You might be thinking of starting a new organization. Maybe you’ve never joined a group, but you see a problem brewing in the world around you that just won’t go away. It could be in your neighborhood, at the local school, in your congregation, at your workplace.
You might be a volunteer or a staff person in a group that wants to be more effective. Perhaps your group has been around for years. No new members are joining and the old members are getting tired. You need new blood but are not sure where or how to get it.
You might be a government official, serious about public service. You could be involved in community development, public health or safety, transportation . . . or any area that makes a difference in people’s lives.
Whoever you are, you are someone who sees that the world around you is not as you think it should be and you want to do something about it. Whatever the idea, whatever the problem, you have decided to start a new group or fix an old one.
Finding the Problem is Not Usually the Problem
Sometimes you choose a problem.
Maybe it is the slow decline in the schools in your town. The classes seem to be getting bigger each year. The good teachers are leaving.
Maybe the drugs in your community are getting out of hand and you just can’t close your eyes to it anymore.
Sometimes an existing organization identifies a new threat. It seems like all the cards are stacked against you, but still, you have to act.
Maybe you are fed up with your elected officials. It’s been the same people for years and none seem able to listen or to get anything done. You think it’s time that someone new, maybe you, ran for public office. You know you can’t do that by yourself.
Sometimes a Problem Chooses You
And sometimes, the problem comes right to your door.
Story: Keeping Their Homes
The residents of Camfield Gardens, a housing development in the Lower Roxbury-South End of Boston owned by the U.S. Department of Housing and Urban Development (HUD), woke up one morning in 1992 to find a note tacked to the front doors of their buildings: HUD was selling their development.
The residents were worried: Would they lose their homes? They were mad: Their development was close to the rapidly gentrifying South End section of Boston. This looked like another chapter in Boston’s long history of displacing minority residents.
They had no organization. One resident, a mother of five who worked as a school secretary, knew someone at the local HUD office who had once helped her get reimbursed when a broken hot water heater ruined her rug. She called the HUD employee. He told her about the HOPE Program, a new resident-ownership initiative. She got together with a neighbor and they organized the Camfield Tenants Association.

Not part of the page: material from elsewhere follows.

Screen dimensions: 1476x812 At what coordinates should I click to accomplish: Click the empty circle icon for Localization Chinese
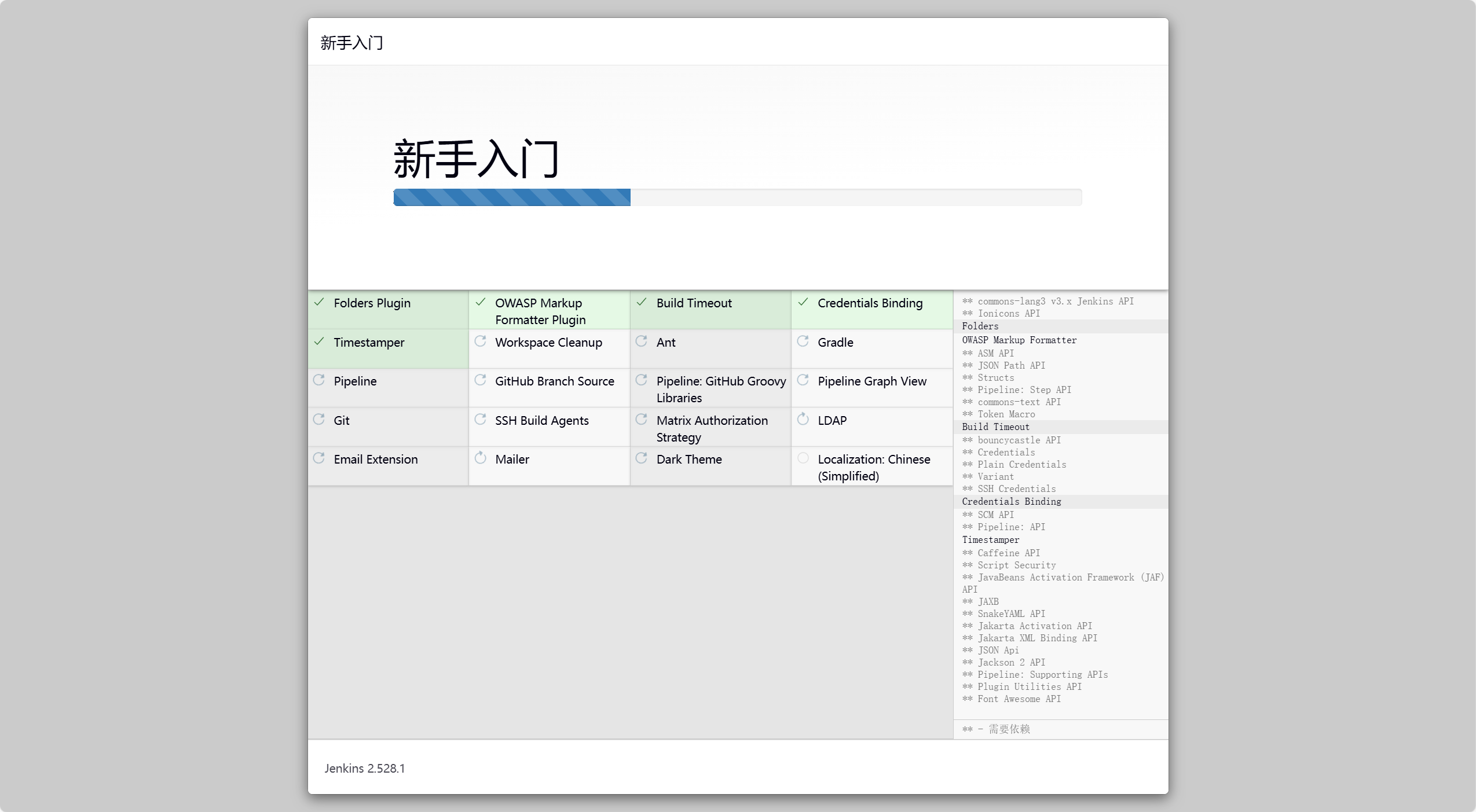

Over the next ten years, through enormous effort and perseverance and hundreds of meetings with tenants and government officials, they built an organization with the power to negotiate for what they wanted with federal, state, and city officials. They stuck together. They managed to demolish Camfield Gardens and then rebuild it from the ground up. It took years of organizing, but the residents now own the development.
So What’s Next?
How do you start? What do you do first? What do you do after that? And what do you do after that? How do you keep it going? How do you avoid doing it all yourself and burning out?